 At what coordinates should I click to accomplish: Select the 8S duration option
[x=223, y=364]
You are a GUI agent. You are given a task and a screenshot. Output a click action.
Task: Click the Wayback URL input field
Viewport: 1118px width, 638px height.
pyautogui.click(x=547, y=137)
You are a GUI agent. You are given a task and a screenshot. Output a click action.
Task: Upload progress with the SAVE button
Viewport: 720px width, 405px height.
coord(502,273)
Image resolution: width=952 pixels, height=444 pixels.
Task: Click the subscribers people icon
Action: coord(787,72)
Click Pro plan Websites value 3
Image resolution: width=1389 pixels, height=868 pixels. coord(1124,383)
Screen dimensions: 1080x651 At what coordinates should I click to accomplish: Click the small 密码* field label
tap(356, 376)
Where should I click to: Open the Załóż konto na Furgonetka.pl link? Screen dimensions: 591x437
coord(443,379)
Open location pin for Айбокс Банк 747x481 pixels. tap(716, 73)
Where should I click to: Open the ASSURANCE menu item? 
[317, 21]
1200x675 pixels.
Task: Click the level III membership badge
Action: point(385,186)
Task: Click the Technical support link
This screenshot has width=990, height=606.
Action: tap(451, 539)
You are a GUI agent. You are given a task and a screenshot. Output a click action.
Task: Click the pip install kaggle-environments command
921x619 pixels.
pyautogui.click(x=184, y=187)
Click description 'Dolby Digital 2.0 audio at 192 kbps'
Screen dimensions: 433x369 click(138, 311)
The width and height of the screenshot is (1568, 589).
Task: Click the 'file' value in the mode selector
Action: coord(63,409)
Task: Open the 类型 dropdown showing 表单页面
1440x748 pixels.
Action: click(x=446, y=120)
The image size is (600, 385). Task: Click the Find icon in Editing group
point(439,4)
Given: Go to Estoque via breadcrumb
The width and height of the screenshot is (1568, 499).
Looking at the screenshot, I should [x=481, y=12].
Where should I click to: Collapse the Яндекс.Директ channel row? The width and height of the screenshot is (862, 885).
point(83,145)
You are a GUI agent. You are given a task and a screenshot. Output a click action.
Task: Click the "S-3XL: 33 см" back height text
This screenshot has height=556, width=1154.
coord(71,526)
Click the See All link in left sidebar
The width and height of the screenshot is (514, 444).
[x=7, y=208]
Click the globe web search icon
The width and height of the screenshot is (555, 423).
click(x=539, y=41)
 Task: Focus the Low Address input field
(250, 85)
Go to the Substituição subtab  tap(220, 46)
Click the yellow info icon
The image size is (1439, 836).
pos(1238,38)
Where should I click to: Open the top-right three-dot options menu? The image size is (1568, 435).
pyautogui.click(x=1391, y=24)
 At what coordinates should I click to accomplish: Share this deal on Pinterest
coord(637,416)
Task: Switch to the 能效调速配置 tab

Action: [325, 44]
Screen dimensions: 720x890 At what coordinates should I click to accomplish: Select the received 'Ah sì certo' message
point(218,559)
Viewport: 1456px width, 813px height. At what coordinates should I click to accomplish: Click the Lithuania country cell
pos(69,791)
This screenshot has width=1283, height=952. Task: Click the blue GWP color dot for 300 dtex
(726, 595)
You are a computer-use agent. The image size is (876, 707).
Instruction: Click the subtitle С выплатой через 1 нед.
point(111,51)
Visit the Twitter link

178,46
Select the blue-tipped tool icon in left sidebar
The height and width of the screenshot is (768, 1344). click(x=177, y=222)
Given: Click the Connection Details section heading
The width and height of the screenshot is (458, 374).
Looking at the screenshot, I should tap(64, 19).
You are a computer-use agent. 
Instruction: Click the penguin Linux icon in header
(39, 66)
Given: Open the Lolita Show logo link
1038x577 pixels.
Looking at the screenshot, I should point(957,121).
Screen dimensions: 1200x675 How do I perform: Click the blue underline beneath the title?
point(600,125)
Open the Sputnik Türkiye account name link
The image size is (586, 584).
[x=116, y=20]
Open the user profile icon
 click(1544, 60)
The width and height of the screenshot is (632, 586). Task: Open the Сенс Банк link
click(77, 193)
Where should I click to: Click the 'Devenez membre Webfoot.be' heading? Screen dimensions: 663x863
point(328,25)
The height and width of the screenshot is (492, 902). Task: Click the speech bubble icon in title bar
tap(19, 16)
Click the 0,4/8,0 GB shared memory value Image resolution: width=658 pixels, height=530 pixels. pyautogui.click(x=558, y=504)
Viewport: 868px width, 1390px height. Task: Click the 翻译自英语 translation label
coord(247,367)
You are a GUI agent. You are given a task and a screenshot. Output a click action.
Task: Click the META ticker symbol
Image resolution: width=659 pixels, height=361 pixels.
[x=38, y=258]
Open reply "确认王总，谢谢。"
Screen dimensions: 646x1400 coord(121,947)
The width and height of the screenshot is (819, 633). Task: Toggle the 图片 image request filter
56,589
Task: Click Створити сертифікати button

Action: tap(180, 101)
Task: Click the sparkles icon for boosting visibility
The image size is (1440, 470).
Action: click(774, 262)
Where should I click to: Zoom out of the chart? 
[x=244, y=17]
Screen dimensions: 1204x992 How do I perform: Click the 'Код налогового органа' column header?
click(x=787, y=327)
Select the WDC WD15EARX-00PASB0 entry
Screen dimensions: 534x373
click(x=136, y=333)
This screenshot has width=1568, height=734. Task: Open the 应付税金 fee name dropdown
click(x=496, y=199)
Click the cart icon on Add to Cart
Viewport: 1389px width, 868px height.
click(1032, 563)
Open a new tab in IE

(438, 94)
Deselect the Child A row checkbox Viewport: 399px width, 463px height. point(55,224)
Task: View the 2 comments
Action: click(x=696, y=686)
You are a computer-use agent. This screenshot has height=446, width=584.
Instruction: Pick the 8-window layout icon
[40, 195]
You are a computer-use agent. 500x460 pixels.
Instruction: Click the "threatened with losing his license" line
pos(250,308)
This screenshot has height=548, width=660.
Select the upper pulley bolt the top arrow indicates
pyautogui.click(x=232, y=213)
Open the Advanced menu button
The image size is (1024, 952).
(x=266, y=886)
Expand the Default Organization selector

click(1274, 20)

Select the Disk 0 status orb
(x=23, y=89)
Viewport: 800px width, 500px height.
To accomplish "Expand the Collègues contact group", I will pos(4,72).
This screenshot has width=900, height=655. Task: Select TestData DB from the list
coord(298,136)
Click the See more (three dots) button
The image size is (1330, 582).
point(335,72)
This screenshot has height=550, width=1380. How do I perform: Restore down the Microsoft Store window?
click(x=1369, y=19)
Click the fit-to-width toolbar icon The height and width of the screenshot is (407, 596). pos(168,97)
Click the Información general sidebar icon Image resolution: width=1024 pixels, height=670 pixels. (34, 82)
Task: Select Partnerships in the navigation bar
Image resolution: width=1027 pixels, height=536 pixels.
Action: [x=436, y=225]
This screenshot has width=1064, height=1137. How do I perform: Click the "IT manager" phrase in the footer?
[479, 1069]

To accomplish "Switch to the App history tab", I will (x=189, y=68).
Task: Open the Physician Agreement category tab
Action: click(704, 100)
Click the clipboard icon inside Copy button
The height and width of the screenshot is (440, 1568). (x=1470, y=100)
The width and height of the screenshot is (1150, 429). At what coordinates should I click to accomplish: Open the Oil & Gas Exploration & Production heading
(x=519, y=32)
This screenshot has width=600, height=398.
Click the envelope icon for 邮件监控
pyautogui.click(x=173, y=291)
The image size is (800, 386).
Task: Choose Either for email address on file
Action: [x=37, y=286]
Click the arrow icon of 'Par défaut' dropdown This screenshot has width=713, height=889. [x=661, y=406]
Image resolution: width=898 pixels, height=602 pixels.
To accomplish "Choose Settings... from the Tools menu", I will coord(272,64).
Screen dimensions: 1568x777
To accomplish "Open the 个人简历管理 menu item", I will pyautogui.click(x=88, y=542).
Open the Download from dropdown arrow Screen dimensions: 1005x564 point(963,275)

§ Task to carry out: Both the first line of the data above and the line with "Task: Open the 类型 dropdown showing 表单页面" must be included; please return exactly those lines and the ones between them.

§ Response to this exercise:
 At what coordinates should I click to accomplish: Select the 8S duration option
[x=223, y=364]
You are a GUI agent. You are given a task and a screenshot. Output a click action.
Task: Click the Wayback URL input field
Viewport: 1118px width, 638px height.
pyautogui.click(x=547, y=137)
You are a GUI agent. You are given a task and a screenshot. Output a click action.
Task: Upload progress with the SAVE button
Viewport: 720px width, 405px height.
coord(502,273)
Image resolution: width=952 pixels, height=444 pixels.
Task: Click the subscribers people icon
Action: coord(787,72)
Click Pro plan Websites value 3
Image resolution: width=1389 pixels, height=868 pixels. coord(1124,383)
Screen dimensions: 1080x651 At what coordinates should I click to accomplish: Click the small 密码* field label
tap(356, 376)
Where should I click to: Open the Załóż konto na Furgonetka.pl link? Screen dimensions: 591x437
coord(443,379)
Open location pin for Айбокс Банк 747x481 pixels. tap(716, 73)
Where should I click to: Open the ASSURANCE menu item? 
[317, 21]
1200x675 pixels.
Task: Click the level III membership badge
Action: point(385,186)
Task: Click the Technical support link
This screenshot has width=990, height=606.
Action: tap(451, 539)
You are a GUI agent. You are given a task and a screenshot. Output a click action.
Task: Click the pip install kaggle-environments command
921x619 pixels.
pyautogui.click(x=184, y=187)
Click description 'Dolby Digital 2.0 audio at 192 kbps'
Screen dimensions: 433x369 click(138, 311)
The width and height of the screenshot is (1568, 589).
Task: Click the 'file' value in the mode selector
Action: coord(63,409)
Task: Open the 类型 dropdown showing 表单页面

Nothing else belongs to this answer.